R(JB) v Haddock, Rigby and Wood

R(JB) v Haddock, Rigby and Wood
Appeal court
Treatment pursuant to section 58 MHA 1983 only had to be medically or therapeutically necessary in the light of available medical evidence  to be lawful. It is not necessary to specify the precise nature, whether as a matter of classification or diagnosis, or the form or forms of mental disorder it was intended to treat.
The Appeal Court upheld the High Court’s decision.

Michael Stone v South East Coast strategic health authority and others
High Court
After Michael Stone’s conviction for murder, the relevant authorities commissioned an inquiry into his care, treatment and supervision prior to the commission of the offence. Stone co-operated with the inquiry and gave full access to his medical, probation and other records.

The strategic health authority resolved to publish the final report in full: Stone claimed that to do so would breach his human rights and in particular, he wanted to prevent intimate personal information about him appearing in the media.

The High Court ruled that the report could be published in full. It said that although Stone had a right to privacy, that right was outweighed by a number of other factors including the fact that it was in the public interest to publicise what if anything had gone wrong in his case, what steps might be recommended to address any identified inadequacies and to enable lessons to be learned from the case. 

In fact there was a compelling case in favour of publication in full. 

Michael Stone was refused legal aid to appeal the decision.

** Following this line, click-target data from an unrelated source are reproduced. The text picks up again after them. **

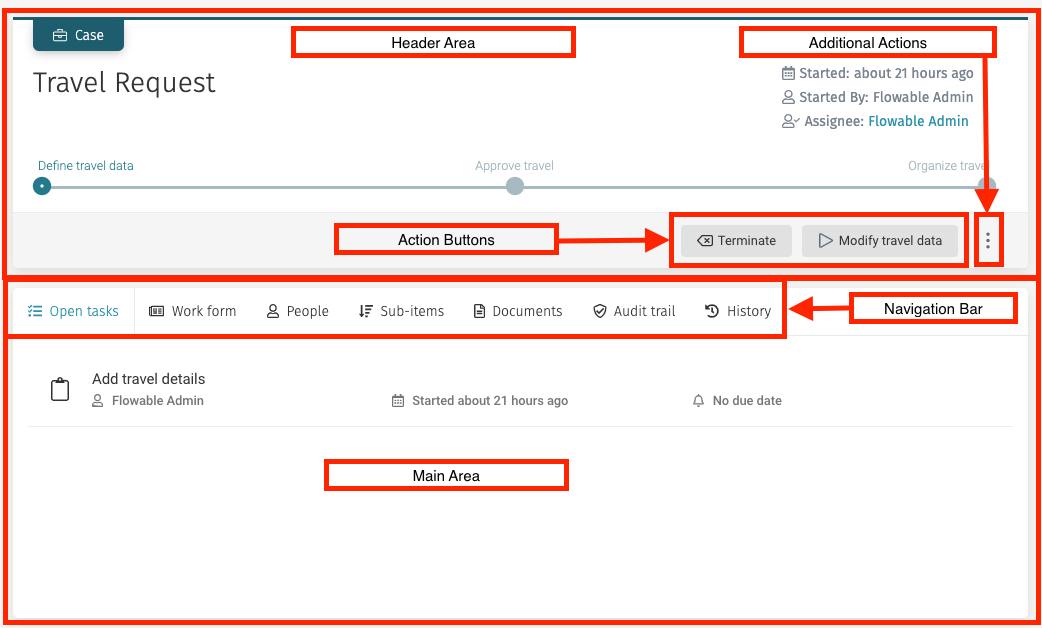Click the Terminate button
The height and width of the screenshot is (628, 1042).
point(736,240)
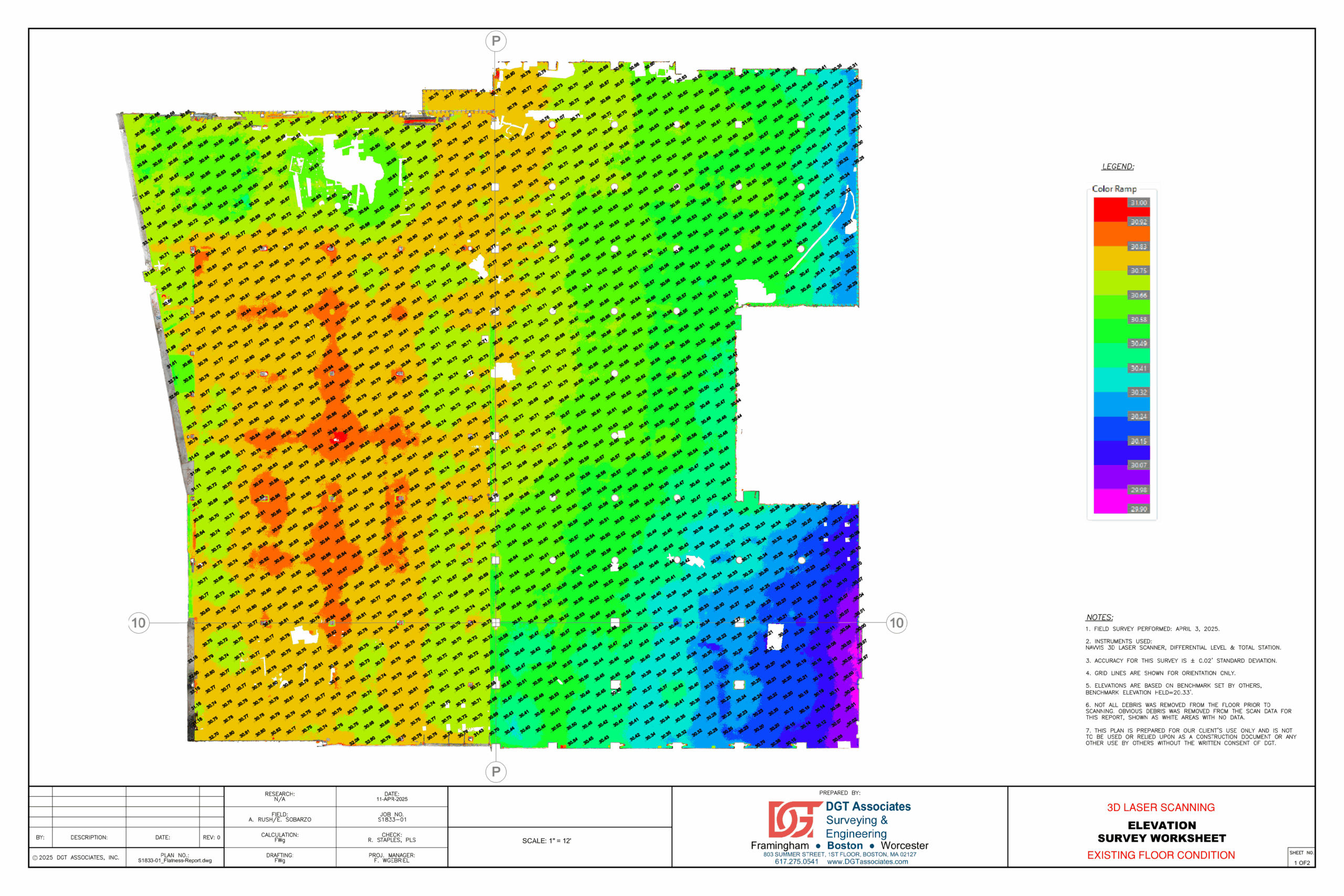The height and width of the screenshot is (896, 1344).
Task: Click the LEGEND heading text
Action: pos(1118,167)
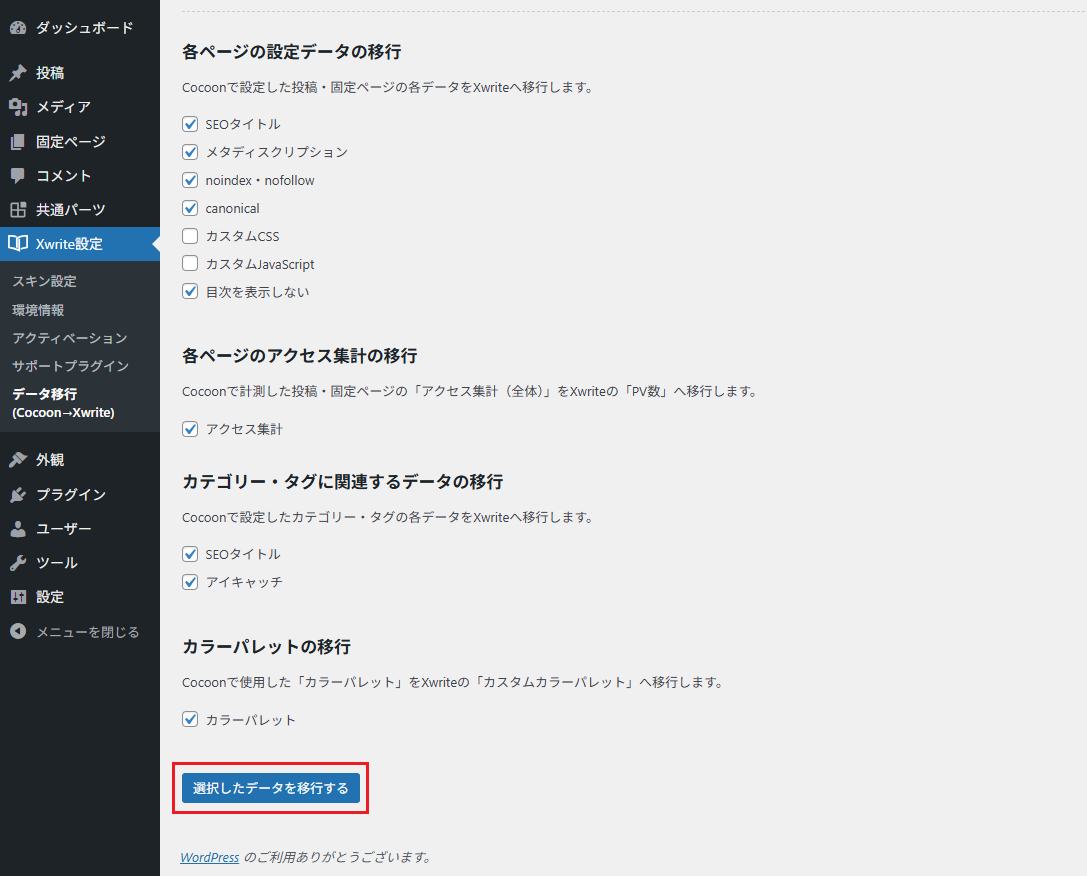The height and width of the screenshot is (876, 1087).
Task: Disable the アクセス集計 checkbox
Action: point(190,429)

The report has now been published in full.

Read more about this case

Jean-Luc Riviere v France
ECHR
A violation of article 3 ECHR occurred if a prisoner suffering mental illness was not detained and cared for in a hospital facility. In this case R had been detained without medical supervision, despite a diagnosis of chronic mental illness, and this amounted to inhuman and degrading treatment.

R(OS) v home secretary
High Court
OS challenged the secretary of state’s refusal to consent to him having unescorted community leave, arguing he had given undue weight to the patient’s immigration status (a deportation order had been issued) when assessing the risk that OS would abscond. 

The High Court upheld the secretary of state’s decision, stating he was entitled to attach weight to the risk OS would abscond, which was increased by the possibility of deportation.